ECOS 38(6)


Paul Kingsnorth

Faber & Faber


284 pages

ISBN: 978-0-571-32969-4

Paperback RRP: £14.99

Review by  Simon Leadbeater

Rethinking civilisation and our personal place in it, or not…

I was initially daunted at the prospect of having to read Paul Kingsnorth’s essays; hard work – I was going to have to force myself to sit down, to read and to reflect.  But the effort was amply rewarded.  I feel almost relieved having learned new concepts such as ‘dark ecology’ and ‘uncivilisation,’ and more than this, am very glad to have been introduced to a train of deep challenging thinking, essential for what Kingsnorth calls the ‘age of ecocide.’

Kingsnorth takes us on a journey landmarked by episodes from his earlier life; he now lives in rural Ireland, and has decided not to enter the fray any further.  He addresses the obvious criticism implied in this ‘withdrawal;’ Kingsnorth has already been a foot soldier at Twyford Down, and given the quality of his writing I would prefer him away from the distractions of the front line. Along the way Kingsnorth comments insightfully on key aspects of the environmental movement. For example, carbon-über-alles: “the wild uplands are to be staked out like vampires in the sun, their chests pierced with rows of 500-foot wind turbines and associated access roads, masts, pylons and wires”. “Vast new conglomerations of human industry are going to appear [in] some of the world’s wildest, most beautiful and most untouched landscapes.

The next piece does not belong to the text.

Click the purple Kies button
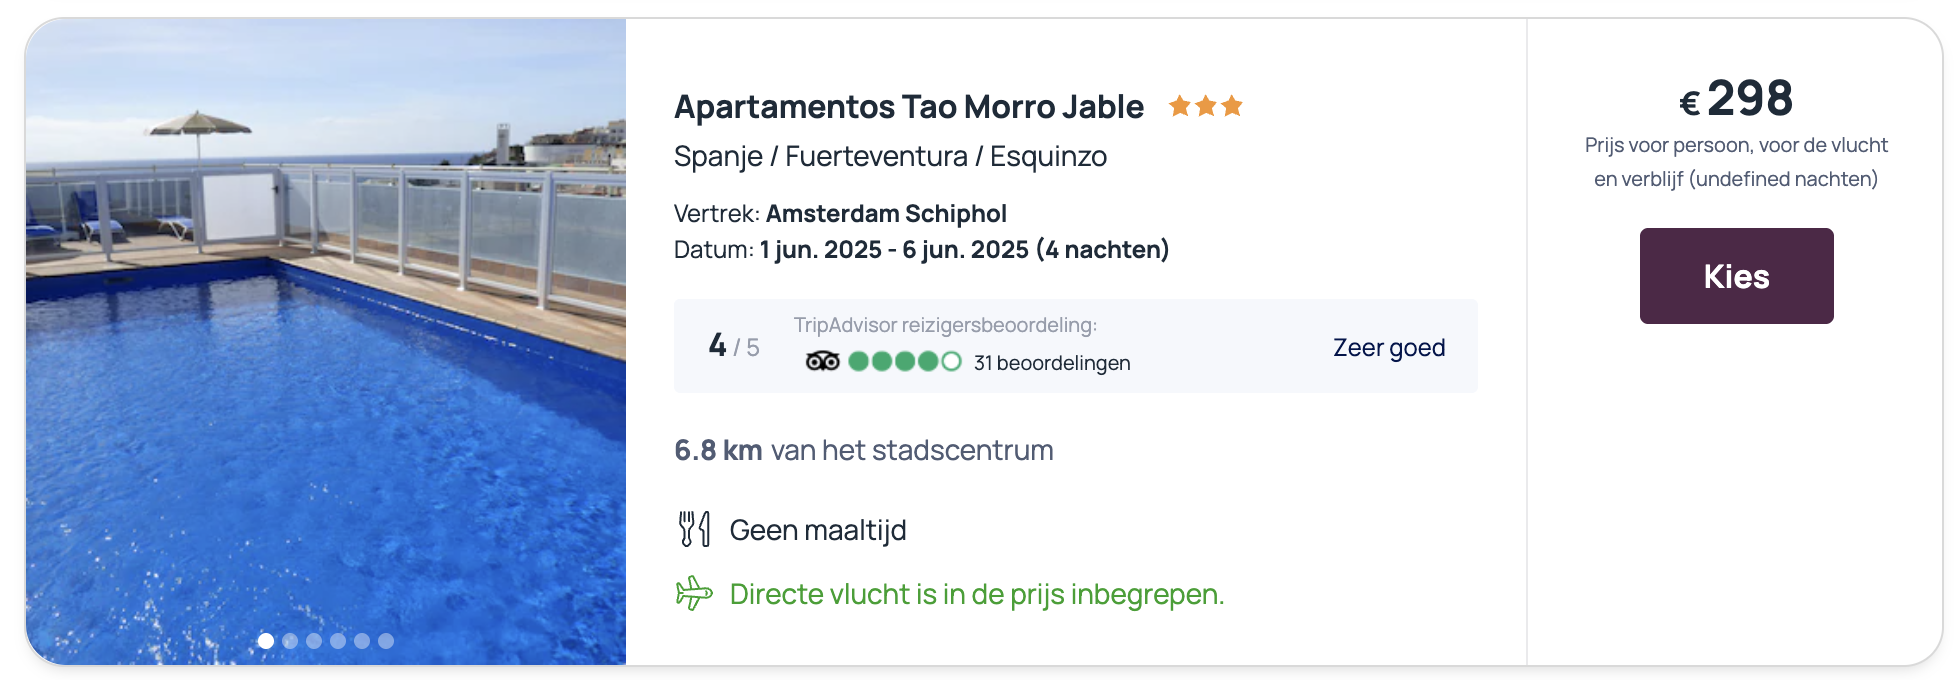This screenshot has width=1956, height=680. pos(1736,276)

The sort of places that environmentalism came into being to protect”. Here he finds a strong ally in Eileen Crist, who said that questioning “civilization is by and large sidestepped in climate-change discourse, with its single-minded quest for a global-warming techno-fix”.[1] Then he turns to the Neo-Environmentalists and concludes “the world needs saving from most of those who claim they can save it;” ask a neo-environmentalist to define need “then watch the narrative spooling out like a film from a broken canister”.  But what solutions does he proffer to us? Preserve non-human life, insist that nature has a value beyond utility, and build refuges against what is to come. “None of [this] is going to save the world – but then there is no saving the world” but we can at least develop a “personal philosophy for a dark time; a dark ecology”.

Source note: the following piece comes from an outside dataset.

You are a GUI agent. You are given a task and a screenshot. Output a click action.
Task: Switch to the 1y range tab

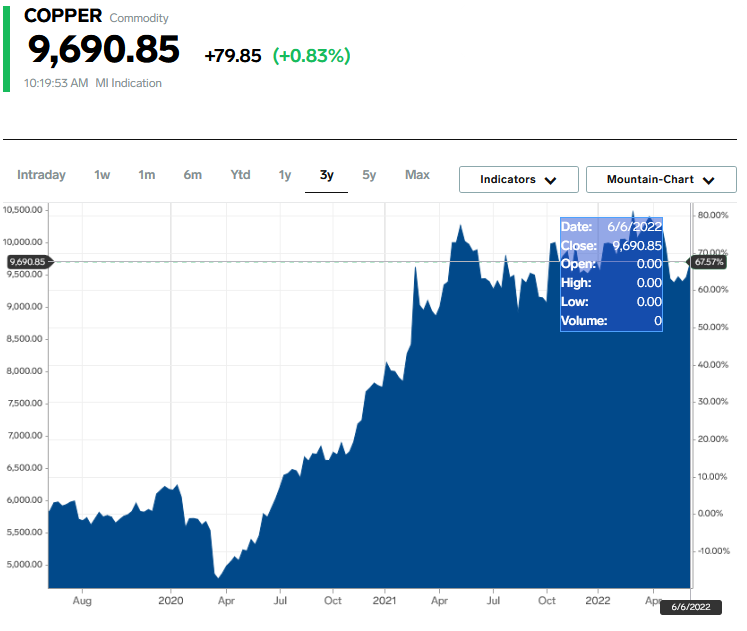click(285, 175)
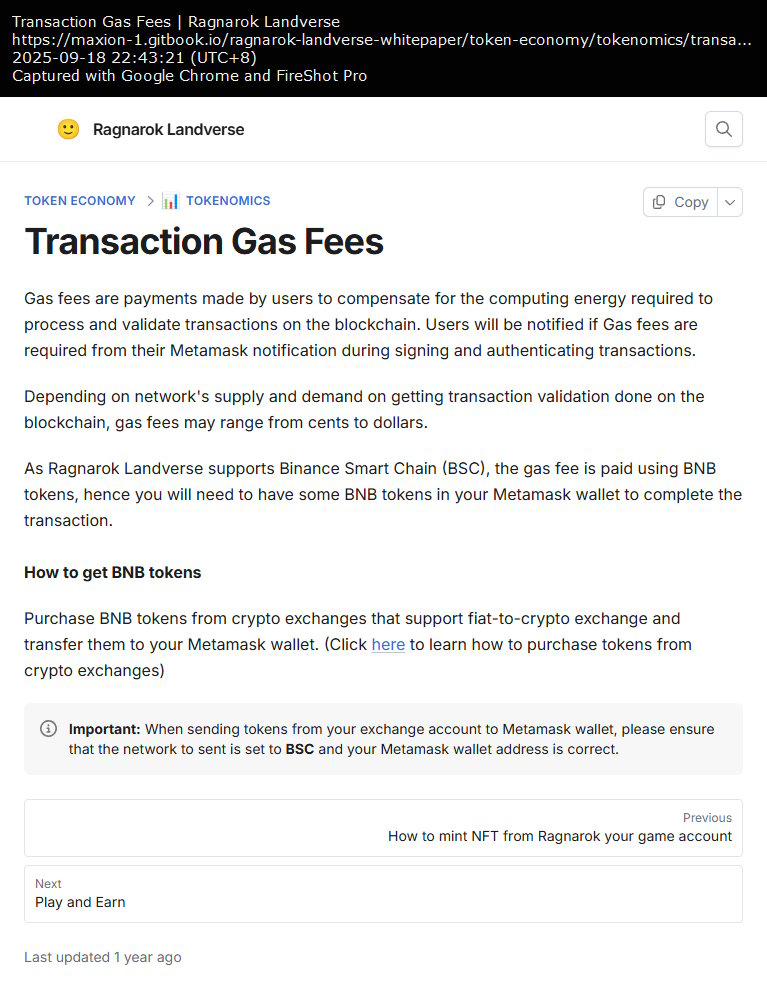Follow the 'here' hyperlink about purchasing tokens

388,644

Kingsnorth illuminates the overlooked truth that opposition politics shares more than divides it, namely the central position of humanity, our right to subordinate nature infinitely and to perpetual economic growth. In short, both left and right fundamentally endorse what RS Thomas called the ‘Machine’ – techno-industrial society – and which Kingsnorth gives another name: civilisation. “The last taboo is the myth of civilisation,” a myth which has led the planet to the age of ecocide – the two are intrinsically linked, and it is our duty to decouple them. Civilisation is “for the most part glutted, but not sated, on the fruits of the horrors [battery chicken sheds, industrial abattoirs, burning forests, beam-trawled ocean floors…] on which our lifestyles depend”.  Our response must be ‘uncivilised art’ in which we are “one strand in a web rather than the first palanquin in a glorious procession”.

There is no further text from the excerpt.